8. If Landowner or Developer, or their agents or employees, neglects, refuses,or fails
to prosecute the Work with such diligence as to insure its completion within the specified time, or
within such extensions of time as have been granted by City's Community Development Director,
or if Landowner or Developer violates, neglects, refuses, or fails to perform satisfactorily any of
the provisions of the plans and specifications,Landowner and Developer shall be in default of this
Agreement and notice in writing of such default may be served upon Landowner and Developer.

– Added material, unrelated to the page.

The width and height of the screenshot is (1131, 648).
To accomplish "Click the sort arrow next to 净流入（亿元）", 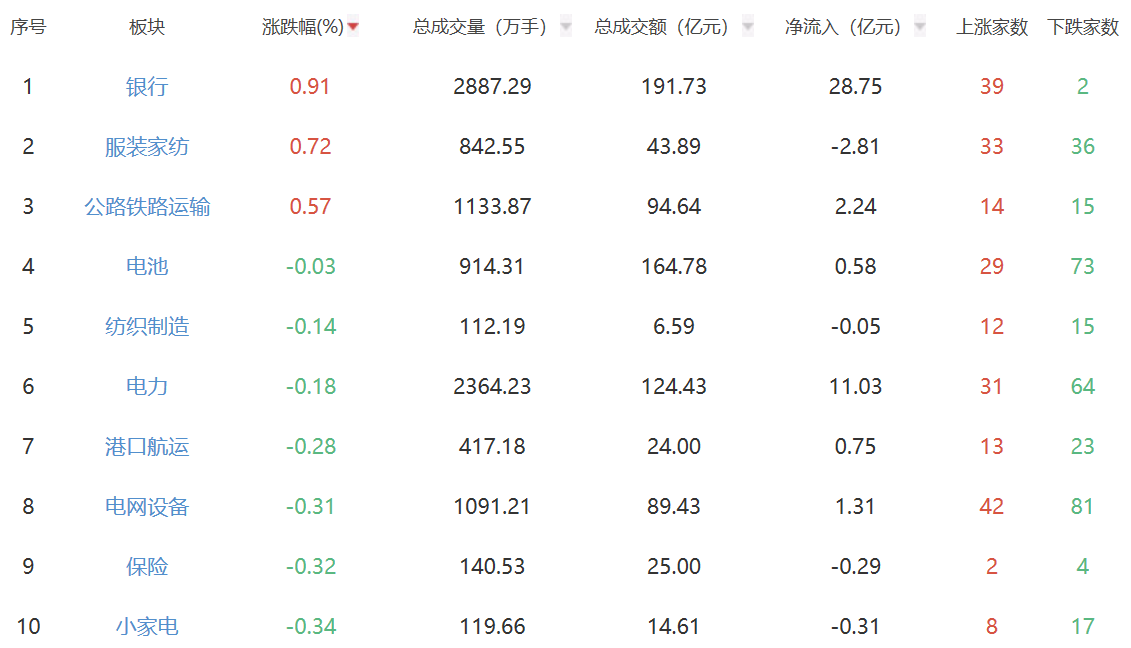I will pos(920,27).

City's Community Development Director shall have the power to terminate all rights (granted by
Plot Plan 193) of Landowner and Developer due to such default. The determination of City's
Community Development Director of the question as to whether any of the terms of this
Agreement or the plans and specifications have been violated or have not been performed
satisfactorily shall be conclusive upon Landowner and Developer,and any and all parties who may
have any interest in this Agreement or any portion thereof. No delay or omission in the exercise
of any right or remedy by City shall impair such right or remedy or be construed as a waiver.
City's consent or waiver of one act or omission by Landowner or Developer shall not be deemed
to constitute a consent or waiver of City's rights with respect to any subsequent act or omission by
Landowner or Developer. Any waiver of any default shall be in writing. The foregoing provisions
of this Section shall be in addition to all rights and remedies available to City under law.

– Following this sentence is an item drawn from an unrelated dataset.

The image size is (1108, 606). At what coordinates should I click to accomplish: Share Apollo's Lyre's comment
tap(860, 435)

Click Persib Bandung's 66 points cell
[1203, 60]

9. Prior to the date this Agreement is executed, Landowner and Developer agree to
file with City good and sufficient security as provided in subsections(1), (2),and(3)of subdivision
(a) of Section 66499 of the Government Code in any amount not less than the estimated cost of
the Work for the faithful performance of the terms and conditions of this Agreement, except that
when the estimated cost of said work is $2,500 or less,the security shall be a deposit of cash or its
equivalent as determined acceptable by City's Building Director. Landowner and Developer
further agree that if the security is a bond and if the sureties on the faithful performance bond or
the amount of said bonds in the opinion of City's Community Development Director becomes
insufficient, Landowner and Developer agree to renew each and every bond or bonds with good
and sufficient sureties or increase the amount of said bonds, or both, within ten (10) days after
being notified by City's Community Development Director that the sureties or amounts are
insufficient. Notwithstanding any other provision herein, if Landowner and Developer fail to take
such action as is necessary to comply with said notice, Landowner and Developer shall be in
default of this Agreement unless all required work is completed within ninety(90)days of the date
on which City's Community Development Director notifies Landowner and Developer of the
insufficiency of the sureties or the amount of the bonds or both.

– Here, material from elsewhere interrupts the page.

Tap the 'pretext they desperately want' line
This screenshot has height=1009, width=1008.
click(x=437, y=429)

10. It is further agreed by and between the parties hereto, including the surety or
sureties on the bonds or the issuers of any instruments or letters of credit securing this Agreement,
that,in the event it is deemed necessary to extend the time of completion of the Work contemplated
to be done under this Agreement, extensions of time may be granted from time to time by City's
Community Development Director either at his/her option or upon request of Landowner or
Developer, and such extensions shall in no way affect the validity of this Agreement or release the
surety or sureties on said bonds. Landowner and Developer further agree to maintain the aforesaid
bond or bonds or the issuance of any instruments or letters of credit in full force and effect during
the term of this Agreement, including any extensions of time as may be granted thereon.
11. Upon the satisfactory completion and written approval of the Work by City's
Community Development Director, the entire amount of the security shall be released or returned
by City to Landowner or Developer.
12. This Agreement shall be binding upon Landowner and Developer and their heirs,
executors, administrators, successors, or assigns, all and each both jointly and severally.
13. With the exception of the specific provisions set forth in this Agreement, there are
no intended third-party beneficiaries under this Agreement and no such other third parties shall
have any rights or obligations hereunder.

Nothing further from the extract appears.